2.                Translated by Robert Hurley from the French La Volonté de savoir (1976), 1979, Harmondsworth, Peregrine, 1984, p.87.

3.                There are some thirty operas based on Dante’s story (and on Boccaccio’s and the Anonymous elaborations of it). The best known is by Zandonai (1914), based in its turn on D’Annunzio’s play (1902), but composers as different as Mercadante and Rakhmaninov have also made operatic use of the subject. Tchaikovsky, perhaps unsurprisingly, also found inspiration in the story for his ‘tone poem’ Francesca da Rimini (1876). Romeo and Juliet has inspired an almost equal number of operas, Othello only four, those by Rossini and Verdi being the best known.

4.                Foucault, op. cit., p.130.

5.                In a letter from France to Reggie Turner, dated 3 February 1899. In Selected Letters of Oscar Wilde, edited by Rupert Hart-Davis, Oxford, OUP, 1979 (1962), p.348

6.                Foucault, op. cit., p.154.

7.                Foucault, op. cit., p.43.

8.                Trésor, II, 20, 6, quoted in Sapegno, ed. cit., p.576.

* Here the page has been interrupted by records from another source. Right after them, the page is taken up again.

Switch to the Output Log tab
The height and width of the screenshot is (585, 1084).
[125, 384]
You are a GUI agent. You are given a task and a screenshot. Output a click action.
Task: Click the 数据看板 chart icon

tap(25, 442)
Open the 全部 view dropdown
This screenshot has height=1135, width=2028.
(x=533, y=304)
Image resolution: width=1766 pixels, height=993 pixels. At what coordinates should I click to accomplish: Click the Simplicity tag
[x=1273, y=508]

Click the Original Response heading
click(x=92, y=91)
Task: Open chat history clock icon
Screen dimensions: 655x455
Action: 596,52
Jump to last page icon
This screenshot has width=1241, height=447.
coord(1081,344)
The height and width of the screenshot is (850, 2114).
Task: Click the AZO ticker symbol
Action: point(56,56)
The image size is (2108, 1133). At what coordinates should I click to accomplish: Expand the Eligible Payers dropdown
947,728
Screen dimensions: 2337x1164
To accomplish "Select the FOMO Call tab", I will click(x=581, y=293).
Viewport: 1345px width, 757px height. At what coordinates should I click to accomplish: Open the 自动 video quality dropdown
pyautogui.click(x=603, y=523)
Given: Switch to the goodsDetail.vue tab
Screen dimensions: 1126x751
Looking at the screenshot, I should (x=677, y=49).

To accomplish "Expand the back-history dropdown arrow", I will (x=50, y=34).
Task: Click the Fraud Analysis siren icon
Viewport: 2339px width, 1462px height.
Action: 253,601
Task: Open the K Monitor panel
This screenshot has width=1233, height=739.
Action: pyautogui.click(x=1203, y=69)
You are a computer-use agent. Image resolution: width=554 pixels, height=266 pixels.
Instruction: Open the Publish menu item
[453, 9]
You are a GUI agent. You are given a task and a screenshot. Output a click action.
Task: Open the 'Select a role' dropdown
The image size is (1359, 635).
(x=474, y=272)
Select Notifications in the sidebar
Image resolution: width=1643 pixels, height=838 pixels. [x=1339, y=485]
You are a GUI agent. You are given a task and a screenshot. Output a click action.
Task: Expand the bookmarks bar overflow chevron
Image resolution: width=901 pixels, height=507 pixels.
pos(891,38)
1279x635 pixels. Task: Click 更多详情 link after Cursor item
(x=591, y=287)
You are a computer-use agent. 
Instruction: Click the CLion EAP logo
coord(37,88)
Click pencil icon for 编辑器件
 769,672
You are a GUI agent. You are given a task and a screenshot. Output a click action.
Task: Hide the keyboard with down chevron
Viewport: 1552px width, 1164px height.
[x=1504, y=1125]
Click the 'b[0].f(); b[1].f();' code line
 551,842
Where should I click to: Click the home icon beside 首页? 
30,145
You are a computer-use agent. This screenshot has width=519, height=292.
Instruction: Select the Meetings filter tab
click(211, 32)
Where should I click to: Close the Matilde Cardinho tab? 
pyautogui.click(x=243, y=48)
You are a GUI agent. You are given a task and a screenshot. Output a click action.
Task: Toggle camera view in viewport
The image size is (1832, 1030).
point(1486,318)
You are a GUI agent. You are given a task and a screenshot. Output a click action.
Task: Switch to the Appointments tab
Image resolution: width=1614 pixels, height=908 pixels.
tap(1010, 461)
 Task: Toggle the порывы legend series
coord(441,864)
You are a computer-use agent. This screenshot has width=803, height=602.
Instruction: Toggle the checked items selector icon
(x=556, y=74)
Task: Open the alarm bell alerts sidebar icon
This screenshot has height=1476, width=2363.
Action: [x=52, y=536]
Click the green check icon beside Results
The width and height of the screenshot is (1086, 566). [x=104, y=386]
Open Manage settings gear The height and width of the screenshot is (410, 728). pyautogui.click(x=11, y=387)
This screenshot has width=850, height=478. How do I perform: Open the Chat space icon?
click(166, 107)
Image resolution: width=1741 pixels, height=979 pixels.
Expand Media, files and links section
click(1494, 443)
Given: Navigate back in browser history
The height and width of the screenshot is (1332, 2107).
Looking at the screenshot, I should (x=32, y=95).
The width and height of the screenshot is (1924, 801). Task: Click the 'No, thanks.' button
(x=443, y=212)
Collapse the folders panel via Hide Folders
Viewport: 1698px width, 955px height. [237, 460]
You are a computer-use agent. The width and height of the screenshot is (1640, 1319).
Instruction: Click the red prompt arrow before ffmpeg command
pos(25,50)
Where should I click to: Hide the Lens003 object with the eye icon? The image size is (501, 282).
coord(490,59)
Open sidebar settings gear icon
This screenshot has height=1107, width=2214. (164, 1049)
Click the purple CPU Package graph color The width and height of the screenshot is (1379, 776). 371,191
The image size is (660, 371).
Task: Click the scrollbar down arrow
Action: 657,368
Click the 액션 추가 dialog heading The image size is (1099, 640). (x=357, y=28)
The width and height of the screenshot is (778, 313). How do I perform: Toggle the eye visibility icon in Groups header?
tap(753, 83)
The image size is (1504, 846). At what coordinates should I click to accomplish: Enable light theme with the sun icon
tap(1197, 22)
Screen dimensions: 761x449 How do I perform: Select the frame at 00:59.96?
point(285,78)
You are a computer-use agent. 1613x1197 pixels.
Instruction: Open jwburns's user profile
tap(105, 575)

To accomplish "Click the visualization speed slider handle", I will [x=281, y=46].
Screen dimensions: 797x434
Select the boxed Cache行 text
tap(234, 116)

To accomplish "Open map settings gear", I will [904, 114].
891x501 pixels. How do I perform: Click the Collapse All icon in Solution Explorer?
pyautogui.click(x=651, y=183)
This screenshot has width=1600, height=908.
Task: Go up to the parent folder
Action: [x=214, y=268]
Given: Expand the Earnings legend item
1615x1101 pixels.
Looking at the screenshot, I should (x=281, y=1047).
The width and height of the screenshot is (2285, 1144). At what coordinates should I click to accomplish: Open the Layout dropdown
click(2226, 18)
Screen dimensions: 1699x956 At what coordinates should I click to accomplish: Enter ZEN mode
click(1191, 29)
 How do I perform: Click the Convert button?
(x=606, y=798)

9.                Foucault, op. cit., passim, in particular Part Two, Chapter One, ‘The Incitement to Discourse’, pp. 17-35: ‘an imperative was established: Not only will you confess to acts contravening the law, but you will seek to transform your desire, your every desire, into discourse […] The Christian pastoral prescribed as a fundamental duty the task of passing everything having to do with sex through the endless mill of speech.’ (p.21.). Foucault quotes Alfonso de’ Liguori (Préceptes sur le sixième commandement) in support of his argument, with the famous dictum ‘Tell everything […], all consenting thoughts’, which recalls Dante’s ‘quanti dolci pensier, quanto disio / menò costoro al doloroso passo’ (Inferno, V, 113-114). Foucault concludes, ‘since the classical age there has been a constant optimisation and an increasing valorisation of the discourse on sex;  and [ …] this carefully analytical discourse was meant to yield multiple effects of displacement, intensification, reorientation, and modification of desire itself.’ (p.23.)  (Italics mine.)

10.            Foucault, op. cit., p.156.